Agere Proposes Reverse Stock Split
The matter goes to a shareholder vote on Feb. 20 in New Jersey, when Agere will ask permission to initiate a split of 1-for-5, 1-for-10, or 1-for-15 shares. The reverse split would apply to Agere's Class A and Class B shares. Both were trading around $1.40 late today.
A reverse split might be necessary to keep Agere listed on the New York Stock Exchange. Rules state a company can be delisted if its average share price remains less than $1 for more than 30 days, a situation that already happened to Agere in October. The NYSE gave Agere a formal warning at that point (see Agere Stock Warned).
Aside from the stigma attached, delisting could affect Agere's cash reserves. A statement in the company's recent 10-K report reads, "Having our common stock delisted would likely result in our having to offer to repurchase $410 million of convertible debt that otherwise would not be due until 2009." Reverse splits are becoming all the rage in telecom, with proposals afloat from Nortel Networks Corp. (NYSE/Toronto: NT) and former Agere parent Lucent Technologies Inc. (NYSE: LU) (see Nortel Outlook Worsens and Lucent Proposes Reverse Stock Split). "It's gotten so bad that Nasdaq has considered lifting the requirement of [having a share price] over $1," said one analyst who requested anonymity.

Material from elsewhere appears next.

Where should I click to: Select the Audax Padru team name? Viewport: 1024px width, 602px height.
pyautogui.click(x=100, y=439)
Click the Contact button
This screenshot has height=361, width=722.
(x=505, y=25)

Lucent and Nortel shareholders will vote on their companies' proposed reverse splits in February and April, respectively.
For Agere, the reverse split would be the latest chapter in a rocky saga since going public in March 2001. Aiming for an IPO share price of $15 to $20, the company had to settle for $6 (see Agere Sets Pricing Date and Range and Agere's Fistful of Dollars). Its stock climbed to $9.50 by mid-2001 but sank as low as 50 cents recently.
For the fiscal year ended September 2002, the company reported losses of $1.1 billion on revenues of $2.2 billion, compared with losses of $3.5 billion on revenues of $4.1 billion for fiscal 2001.